> [Written task 1]: Please translate the sentence "We are both correct." from the partial fractions thread into Spanish.

> [Excerpt to read]:
** BEGIN **

You may be right but I found A by x=0 and B & C by considering x = 1 and x = -1.

- anonymous

and my text says 1/(x-1)+1/(x+1)-1/x

- anonymous

We are both correct.

- anonymous

o.k will try it once again ....thanks alot

- anonymous

i think A=-1,,B=C=1

- anonymous

so the text book says A=-1 ok

- anonymous

i mean A=1... ok

- anonymous

no A= -1

- anonymous

B=C=1

- anonymous

yeah A=-1

- anonymous

ok as long as you got the correct solution and answer....LOL

- anonymous

When x=0, 1=A(-1) <=> A=-1.
When x=1, 2=A(1-1) +(B+C) and when x=-1, 2=A(1-1) +(B-C) <=> C=0 & B=2.

- anonymous

mhhhmm thanks both of you

- anonymous

but 0=Bx - Cx therefore
0=x(B-C)
B=C ..If B=1=C

- anonymous

Where did you get 0=Bx-Cx from?

** END **

> [Written task 2]: Starting at the first of the rows and ending at the line that contains "Action: (435, 443)", swap "Click" for "Tap" and give back only those lines, with nothing else changed.

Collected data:
** BEGIN **

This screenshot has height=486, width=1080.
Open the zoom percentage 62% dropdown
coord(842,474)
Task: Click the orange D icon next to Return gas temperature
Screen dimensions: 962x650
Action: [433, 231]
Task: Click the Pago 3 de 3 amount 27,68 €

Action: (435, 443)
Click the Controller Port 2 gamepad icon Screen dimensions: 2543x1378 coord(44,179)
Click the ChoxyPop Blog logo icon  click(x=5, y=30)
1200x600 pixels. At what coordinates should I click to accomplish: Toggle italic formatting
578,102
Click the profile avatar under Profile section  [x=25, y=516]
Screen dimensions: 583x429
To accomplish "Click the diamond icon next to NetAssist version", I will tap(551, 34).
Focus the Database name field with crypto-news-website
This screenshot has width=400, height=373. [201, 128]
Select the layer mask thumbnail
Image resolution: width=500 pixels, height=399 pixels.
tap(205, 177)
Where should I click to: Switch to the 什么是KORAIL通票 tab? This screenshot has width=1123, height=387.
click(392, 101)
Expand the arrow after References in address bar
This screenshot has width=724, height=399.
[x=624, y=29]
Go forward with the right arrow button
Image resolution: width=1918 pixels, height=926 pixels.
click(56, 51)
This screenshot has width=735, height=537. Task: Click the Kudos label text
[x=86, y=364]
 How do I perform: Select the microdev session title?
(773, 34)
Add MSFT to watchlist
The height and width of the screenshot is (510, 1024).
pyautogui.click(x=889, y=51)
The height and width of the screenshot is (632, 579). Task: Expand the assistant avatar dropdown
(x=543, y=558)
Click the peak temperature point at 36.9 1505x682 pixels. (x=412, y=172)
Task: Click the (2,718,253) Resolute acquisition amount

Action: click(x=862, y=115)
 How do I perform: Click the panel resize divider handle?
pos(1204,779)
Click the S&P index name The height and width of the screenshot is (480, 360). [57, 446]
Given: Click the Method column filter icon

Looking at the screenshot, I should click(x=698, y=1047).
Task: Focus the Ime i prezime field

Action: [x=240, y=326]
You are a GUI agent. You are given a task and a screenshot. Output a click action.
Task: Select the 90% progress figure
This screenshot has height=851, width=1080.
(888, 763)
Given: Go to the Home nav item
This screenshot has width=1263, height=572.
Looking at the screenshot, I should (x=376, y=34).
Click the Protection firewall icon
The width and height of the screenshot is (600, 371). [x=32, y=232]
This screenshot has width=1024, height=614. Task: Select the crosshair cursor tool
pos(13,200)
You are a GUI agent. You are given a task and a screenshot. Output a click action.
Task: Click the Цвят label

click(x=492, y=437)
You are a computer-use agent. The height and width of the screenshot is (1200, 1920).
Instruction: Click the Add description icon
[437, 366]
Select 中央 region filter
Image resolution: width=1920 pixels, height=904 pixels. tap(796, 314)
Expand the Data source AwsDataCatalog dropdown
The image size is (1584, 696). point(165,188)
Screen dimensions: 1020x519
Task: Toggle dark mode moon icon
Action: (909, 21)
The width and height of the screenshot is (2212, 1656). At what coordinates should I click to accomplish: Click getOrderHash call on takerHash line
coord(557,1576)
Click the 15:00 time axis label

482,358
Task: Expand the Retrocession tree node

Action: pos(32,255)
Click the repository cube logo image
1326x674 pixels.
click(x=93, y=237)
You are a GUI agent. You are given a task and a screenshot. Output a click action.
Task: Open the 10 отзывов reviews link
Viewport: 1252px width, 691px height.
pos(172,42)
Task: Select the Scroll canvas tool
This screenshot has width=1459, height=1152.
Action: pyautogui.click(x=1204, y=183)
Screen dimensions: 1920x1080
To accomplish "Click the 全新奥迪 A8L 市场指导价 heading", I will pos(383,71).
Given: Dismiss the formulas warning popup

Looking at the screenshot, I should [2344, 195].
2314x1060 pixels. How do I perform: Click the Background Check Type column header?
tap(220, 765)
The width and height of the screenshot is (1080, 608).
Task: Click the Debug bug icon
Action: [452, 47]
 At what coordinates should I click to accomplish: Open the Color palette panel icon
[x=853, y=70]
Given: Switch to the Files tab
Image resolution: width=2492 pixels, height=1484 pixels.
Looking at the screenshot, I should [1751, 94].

** END **

> [Complete answer 1]: Los dos tenemos razón.

> [Complete answer 2]:
This screenshot has height=486, width=1080.
Open the zoom percentage 62% dropdown
coord(842,474)
Task: Tap the orange D icon next to Return gas temperature
Screen dimensions: 962x650
Action: [433, 231]
Task: Tap the Pago 3 de 3 amount 27,68 €

Action: (435, 443)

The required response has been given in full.